Introduction

Creativity has traditionally been understood as an added bonus or special ‘gift’ and, by extension, unavailable to the average person. This myth is valuable for certain industries, but our culture has suffered for it. As we will see, the opportunity for creativity is not a special trait for the privileged few, but a result of a healthy and normally functioning set of systems in the brain. Modern creative theory describes a contextual process of many stages and information loops, but focus has moved from individual creative expression to the group systems of creativity which depend on them. This means less emphasis on the important role of the individual’s internal generation of ideas and how this is expressed into a group system. I aim to explore the processes and systems involved in idea generation that allows an unconscious processing of information to occur, where an idea forms and moves into conscious expression. This can be described as the ‘fuel’ of creativity, as it not only seems to allow the generation of new ideas from old, but also seems to provide the energy to move them into being, from unconscious shadows to conscious conception.

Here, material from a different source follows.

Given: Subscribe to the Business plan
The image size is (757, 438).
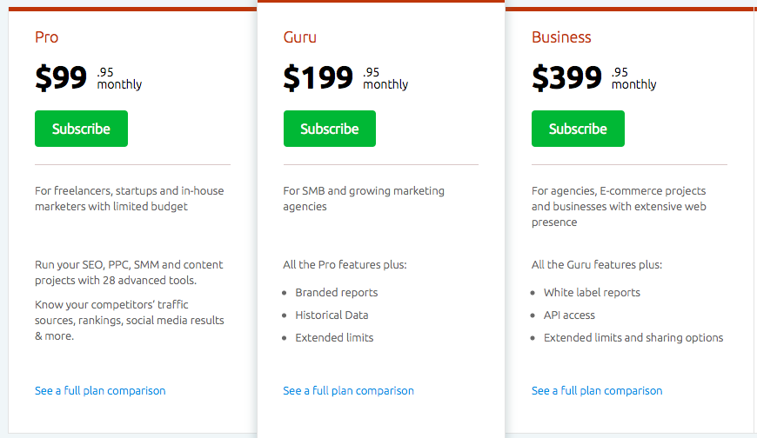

Using neuroscientific findings on the processes and relationships between different systems of the brain, I hope to show that creativity is part of everybody’s physiology and therefore the difficulties in the taxonomy of creativity is due to cultural bias and not human ability or behaviour. I will be focusing on the processes that seem to instill in us the need to express and create, through the tensions between our inner processes and external cultural forces. I will compare the theories regarding this with personal accounts of creative processes in order to better understand the brain’s ability to move ideas from unconscious to conscious thought. I will also discuss how sometimes this involves expressing the idea externally first, what I will refer to as preconscious expression (Freud, 1991). I also hope it will serve as a basis to better understand the techniques that can influence this rather temperamental phenomenon in order to better use it for valuable creative ends.

Arieti (1976) describes a preconscious motivation to create, such as an overflow of stimulus and resulting energy that is made up of “amorphous cognition”. He refers to the pre-conscious formation of a thought as an “endocept,” an internal process or concept that is never able to reach the conscious mind, and therefore hard to express as other, secondary-process ideas are expressed (Arieti 1976, p.54). Endocepts cannot be shared directly; “the content of an endocept can be communicated to other people only when it is translated into expressions belonging to other levels: for instance into words, music, drawings, and so forth.”

This essay will discuss related research and theory surrounding endoceptual expression, in order to understand the processes and mechanisms involved and how they relate to theories of creativity. As this is a conceptual piece, it cannot give the answers and observations a more empirical study would be able to offer, but I am confident that by collecting personal statements of participants’ subjective analysis of their creative processes and focusing their attention to the question of endocepts and preconscious expression, I will be able to ascertain how widely this experience is recognized and what systems in the brain are in play to create it.